# The exercise
Translate this sentence from the blog post on the Chuder Ede diaries into Spanish: "During the war, Ede married Lilian Mary Williams, but they would have no children."

# Document extract
========

Sunday, September 11, 2022

The Chuder Ede diaries

James Chuder Ede, not a name much remembered these days, was a key Labour Party politician during and after the Second World War. Born 140 years ago today, he played a major role in the 1944 Education Act, and, after the war, he was Home Secretary throughout Clement Atlee’s period as Prime Minister. His wartime diaries - published in 1987 - are said to reveal ‘much about the operation of wartime politics at a variety of levels, notably within the Labour Party’.

Ede was born on 11 September 1882 in Epsom, Surrey, the son of a grocer. He was schooled locally and then attended Christ's College, Cambridge, where he studied natural sciences. However, he ran out of funds in his second year, and left without a degree. Having been raised as a Noncomformist, he turned to Unitarianism and remained religious throughout his life. From 1905 to 1914, he taught at elementary schools in Surrey, but he also took an active part in the Surrey County Teachers’ Association (part of the National Union of Teachers) and in the Liberal Party. In 1914, he was elected to Surrey County Council where he worked to develop education policy. However, he was soon caught up in the war, serving in the East Surrey Regiment and Royal Engineers (mostly in France), reaching the rank of Acting Regimental Sergeant Major.  

During the war, Ede married Lilian Mary Williams, but they would have no children. After the war, having switched to become a Labour Party member, he was elected to Parliament at a bye-election, though he lost his seat in general election soon after. From 1929, he was elected MP for South Shields, losing the seat in 1931; but, thereafter, he regained it in 1935, and held it to 1964. When Epsom and Ewell were awarded borough status in 1937, he was chosen as the Charter Mayor. He was also appointed a deputy lieutenant for the county of Surrey, and was chairman of the British Electrical Development Association in 1937.

In the wartime coalition, Ede was appointed Parliamentary Secretary to the Board of Education, and served under two Conservative Presidents, first Herwald Ramsbotham, and then Rab Butler. With Butler, Ede - having detailed knowledge of state education - steered the Education Act 1944 through Parliament. Following the post-war Labour victory, Clement Attlee appointed him Home Secretary, a post he held until Labour lost power in 1951 (though for the last few months he was also Leader of the Commons). During his remaining 15 years as an MP in opposition, he continued an involvement with the British Museum, was an active member of the BBC’s General Advisory Council, and he held a leading rôle in the Unitarian church. He also stepped up his efforts towards abolishing the death penalty - as Home Secretary he had denied a reprieve from the death penalty to a prisoner he later knew to have been innocent. 

In 1964, he was created a life peer as Baron Chuter Ede. He died the following year (his wife having died nearly 20 years earlier). Further information is available from Wikipedia, Christ’s College Cambridge, and Epsom & Ewell History Explorer.

Ede kept diaries for some of his life, though, after the Second World War, the responsibilities of being Home Secretary left him with insufficient time to keep up the habit. However, the diaries he wrote during the war were edited by Kevin Jeffreys and published by The Historians’ Press in 1987 as Labour and the Wartime Coalition - From the Diary of James Chulter Ede, 1941-1945.

========

# Raw data
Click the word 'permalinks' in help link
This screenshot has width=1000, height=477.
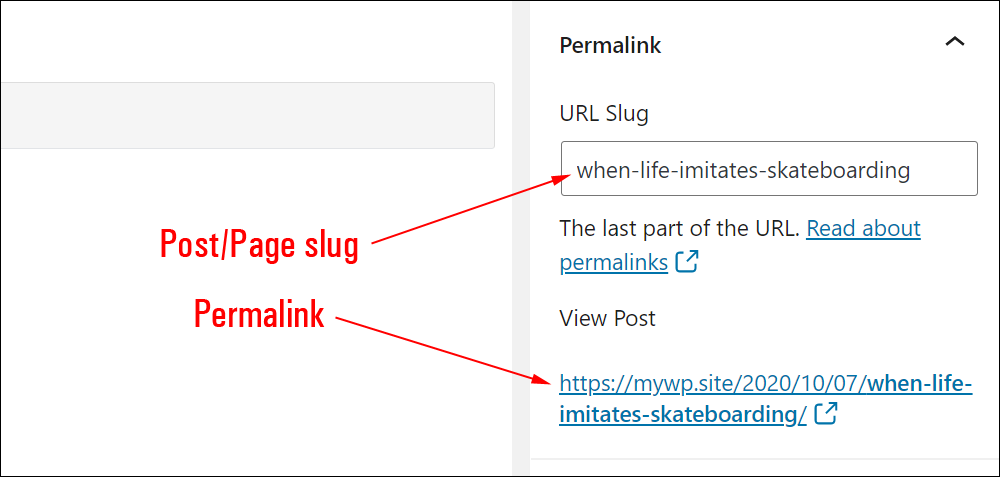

========

# Result for this exercise
Durante la guerra, Ede se casó con Lilian Mary Williams, pero no tendrían hijos.